I noticed from my research that Bed Bath and Beyond has changed their strategy from being more a community store operating locations in 5 mile radiuses with 200,000 to 300,000 people to capturing 10 mile radiuses with 400,000 to 500,000 people. This is especially seen in the Salt Lake City metro where they used to have 5 stores in Salt Lake County in 5 mile increments to now only have two in 10 mile increments, in Salt Lake City and Sandy. But interestingly, they have kept the Park City location open, even though that area has no where near 400,000 to 500,000 people in its market and has less people than the markets they closed in, West Jordan, Midvale, and West Valley City.
Has this been increasing the sales at Salt Lake City and Sandy, or has this cut off reasonable access to Bed Bath and Beyond in these communities??
If closing and consolidating store locations to save money doesn't save the company, what can reduce the debt and financial issues Bed Bath and Beyond and similar companies have.

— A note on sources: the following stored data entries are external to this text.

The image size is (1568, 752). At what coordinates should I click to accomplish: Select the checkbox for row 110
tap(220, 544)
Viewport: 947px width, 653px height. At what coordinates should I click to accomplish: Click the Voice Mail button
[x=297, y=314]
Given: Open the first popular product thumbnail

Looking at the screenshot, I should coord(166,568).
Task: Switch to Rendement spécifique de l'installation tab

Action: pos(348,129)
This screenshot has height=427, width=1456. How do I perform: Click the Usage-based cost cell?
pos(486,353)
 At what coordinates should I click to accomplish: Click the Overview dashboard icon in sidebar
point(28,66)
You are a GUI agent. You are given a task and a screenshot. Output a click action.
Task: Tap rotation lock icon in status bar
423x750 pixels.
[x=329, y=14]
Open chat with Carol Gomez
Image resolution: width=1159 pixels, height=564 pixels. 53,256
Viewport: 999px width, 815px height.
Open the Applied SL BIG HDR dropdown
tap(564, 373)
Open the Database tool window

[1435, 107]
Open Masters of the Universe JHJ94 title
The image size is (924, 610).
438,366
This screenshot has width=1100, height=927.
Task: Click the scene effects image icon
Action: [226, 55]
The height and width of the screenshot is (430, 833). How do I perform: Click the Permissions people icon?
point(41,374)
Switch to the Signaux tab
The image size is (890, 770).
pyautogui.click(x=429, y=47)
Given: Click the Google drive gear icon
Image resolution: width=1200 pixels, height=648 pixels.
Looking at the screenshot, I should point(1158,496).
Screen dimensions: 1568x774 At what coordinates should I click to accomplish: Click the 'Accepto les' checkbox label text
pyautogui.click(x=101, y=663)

Similar to Kmart, how does Kmart live the Dave Ramsey lifestyle living off rice and beans not investing in their stores, closing unprofitable stores, still file for bankruptcy, and only have 3 stores operating in the United States, plus 6 in the territories, and being no where near a good financial situation. Whereas, thriving companies such as Walmart and Target spend money opening stores and remodeling existing stores, being in a good financial position. What way saves money and keeps a company profitable??